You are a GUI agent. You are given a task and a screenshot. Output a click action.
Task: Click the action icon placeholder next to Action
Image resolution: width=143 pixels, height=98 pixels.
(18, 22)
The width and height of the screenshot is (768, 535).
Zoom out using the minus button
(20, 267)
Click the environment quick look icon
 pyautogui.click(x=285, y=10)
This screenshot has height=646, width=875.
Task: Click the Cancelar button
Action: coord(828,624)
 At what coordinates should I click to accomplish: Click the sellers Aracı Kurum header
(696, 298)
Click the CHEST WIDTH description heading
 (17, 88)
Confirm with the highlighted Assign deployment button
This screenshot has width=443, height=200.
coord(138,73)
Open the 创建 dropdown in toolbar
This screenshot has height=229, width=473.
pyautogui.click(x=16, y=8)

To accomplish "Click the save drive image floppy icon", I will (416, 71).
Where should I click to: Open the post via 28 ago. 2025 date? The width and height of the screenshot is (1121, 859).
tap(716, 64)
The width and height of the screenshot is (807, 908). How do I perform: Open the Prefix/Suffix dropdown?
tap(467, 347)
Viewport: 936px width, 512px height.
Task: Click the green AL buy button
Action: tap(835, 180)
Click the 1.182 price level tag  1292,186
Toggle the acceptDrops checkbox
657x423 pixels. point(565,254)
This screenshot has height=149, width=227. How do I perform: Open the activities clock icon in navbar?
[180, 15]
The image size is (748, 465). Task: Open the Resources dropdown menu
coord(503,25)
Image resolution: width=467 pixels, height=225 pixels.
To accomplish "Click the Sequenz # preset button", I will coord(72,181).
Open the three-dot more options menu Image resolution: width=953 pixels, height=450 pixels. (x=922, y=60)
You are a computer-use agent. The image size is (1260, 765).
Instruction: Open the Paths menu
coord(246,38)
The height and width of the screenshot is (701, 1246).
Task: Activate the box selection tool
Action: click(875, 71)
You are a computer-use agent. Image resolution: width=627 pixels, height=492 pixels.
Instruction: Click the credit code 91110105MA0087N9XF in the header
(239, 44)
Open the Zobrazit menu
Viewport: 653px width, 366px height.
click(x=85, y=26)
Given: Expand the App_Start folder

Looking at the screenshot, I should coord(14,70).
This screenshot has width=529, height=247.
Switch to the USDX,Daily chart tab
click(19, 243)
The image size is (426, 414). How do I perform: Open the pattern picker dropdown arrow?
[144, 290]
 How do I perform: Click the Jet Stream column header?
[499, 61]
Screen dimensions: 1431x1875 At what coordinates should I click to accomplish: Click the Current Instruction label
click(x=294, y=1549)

- [TASK TO CARRY OUT] Nothing in the entries above may be left out; retype them all exactly.

- [ANSWER TO THE EXERCISE]
You are a GUI agent. You are given a task and a screenshot. Output a click action.
Task: Click the action icon placeholder next to Action
Image resolution: width=143 pixels, height=98 pixels.
(18, 22)
The width and height of the screenshot is (768, 535).
Zoom out using the minus button
(20, 267)
Click the environment quick look icon
 pyautogui.click(x=285, y=10)
This screenshot has height=646, width=875.
Task: Click the Cancelar button
Action: coord(828,624)
 At what coordinates should I click to accomplish: Click the sellers Aracı Kurum header
(696, 298)
Click the CHEST WIDTH description heading
 (17, 88)
Confirm with the highlighted Assign deployment button
This screenshot has width=443, height=200.
coord(138,73)
Open the 创建 dropdown in toolbar
This screenshot has height=229, width=473.
pyautogui.click(x=16, y=8)

To accomplish "Click the save drive image floppy icon", I will (416, 71).
Where should I click to: Open the post via 28 ago. 2025 date? The width and height of the screenshot is (1121, 859).
tap(716, 64)
The width and height of the screenshot is (807, 908). How do I perform: Open the Prefix/Suffix dropdown?
tap(467, 347)
Viewport: 936px width, 512px height.
Task: Click the green AL buy button
Action: tap(835, 180)
Click the 1.182 price level tag  1292,186
Toggle the acceptDrops checkbox
657x423 pixels. point(565,254)
This screenshot has height=149, width=227. How do I perform: Open the activities clock icon in navbar?
[180, 15]
The image size is (748, 465). Task: Open the Resources dropdown menu
coord(503,25)
Image resolution: width=467 pixels, height=225 pixels.
To accomplish "Click the Sequenz # preset button", I will coord(72,181).
Open the three-dot more options menu Image resolution: width=953 pixels, height=450 pixels. (x=922, y=60)
You are a computer-use agent. The image size is (1260, 765).
Instruction: Open the Paths menu
coord(246,38)
The height and width of the screenshot is (701, 1246).
Task: Activate the box selection tool
Action: click(875, 71)
You are a computer-use agent. Image resolution: width=627 pixels, height=492 pixels.
Instruction: Click the credit code 91110105MA0087N9XF in the header
(239, 44)
Open the Zobrazit menu
Viewport: 653px width, 366px height.
click(x=85, y=26)
Given: Expand the App_Start folder

Looking at the screenshot, I should coord(14,70).
This screenshot has width=529, height=247.
Switch to the USDX,Daily chart tab
click(19, 243)
The image size is (426, 414). How do I perform: Open the pattern picker dropdown arrow?
[144, 290]
 How do I perform: Click the Jet Stream column header?
[499, 61]
Screen dimensions: 1431x1875 At what coordinates should I click to accomplish: Click the Current Instruction label
click(x=294, y=1549)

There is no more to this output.